When Peter Drucker started out as a management consultant in the 1940s, he had precious little to guide him. Much to his frustration, he could find books on individual aspects of running a business—finance, for example, or human resources. But there was nothing that pieced it all together.

What was out there “reminded me of a book on human anatomy that would discuss one joint in the body—the elbow, for instance—without even mentioning the arm, let alone the skeleton and musculature,” Drucker later recalled.

When it comes to measuring corporate performance, we seem to have learned little over the past 75 years. Most metrics assess a single aspect of how a company is doing, with relatively little regard to how different dimensions of performance fit together.

There are a few exceptions, like ESG metrics. By definition, they take into account a variety of factors, from a company’s carbon footprint to its safety record to the diversity of its board.

Yet even then, one could argue that ESG is a rather narrow gauge—an examination of only the heart, if you will.

The Drucker Index, developed over the past several years by the Drucker Institute, a part of Claremont Graduate University, looks at the entire corporate anatomy. In a world of specialists—and often hyper-specialists—the Drucker Index offers the insights of the general practitioner.

It does this by measuring overall corporate effectiveness through the assessment of more than 50 different pieces of firm-level data,* which fall into five categories: customer satisfaction, employee engagement and development, innovation, financial performance and social responsibility. We define “effectiveness” as Drucker did: “doing the right things well.”

Underlying our five categories are specific Drucker principles drawn from his 39 books. For example, there’s this: “To satisfy the customer is the mission and purpose of every business.” And this: “Developing talent  is business’ most important task.” And this: “One is responsible for one’s impacts, whether they are intended or not.” And so forth and so on—to the tune of 15 different principles in all, spread across our five dimensions.

Currently, the Drucker Index measures a universe of 732 corporations (including the S&P 500, the publicly traded firms in the Fortune 500 and a group of large-cap companies with market values of $2 billion or more that aren’t on either of those other lists).

From this group of companies, we have been able to:

  • Establish with a high degree of statistical validity that there is a fundamental construct, which Drucker called “effectiveness,” that ties together and explains many performance indicators that are more typically viewed in isolation. Indeed, we can show that across our universe of companies, all five dimensions of effectiveness—each of which is based on multiple empirical inputs—are correlated to a significant degree.

    Although the idea that each of these five areas would be highly correlated might seem obvious to those who have a "stakeholder" view of the way that corporations should work, we know of few tools that have actually demonstrated—in a rigorous, scientific way—that this is so.

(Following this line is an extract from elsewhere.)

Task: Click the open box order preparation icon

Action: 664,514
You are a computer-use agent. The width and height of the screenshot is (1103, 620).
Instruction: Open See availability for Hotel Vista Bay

  • Dig into the effectiveness of individual companies, and shed light on their relative performance.
  • Begin assessing historical data for our universe of companies, through which we will be able to examine, among other things, how stable each of the five different dimensions is over time; how quickly a change in top corporate leadership can alter overall effectiveness; and, perhaps most important, how these five dimensions interrelate—that is, what drives what.

“Broadly contextual, logical, holistic, Drucker’s play of thought—his real contribution to the discipline of management—enacts a kind of ongoing drama of perspective,” Alan Kantrow wrote in Harvard Business Review in 1980.

Through the lens of the Drucker Index, we hope to now share Drucker’s singular perspective—but in a whole new quantitative way.

  • Key data providers include PayScale, Korngold Consulting LLC and the Supply Chain Resource Cooperative. Other sources of data include the American Customer Satisfaction Index, Temkin Ratings, wRatings, Satmetrix, RepTrak, Glassdoor, Clarivate, CSRHub, Sustainalytics, Institutional Shareholder Services, TruValue Labs and Bloomberg.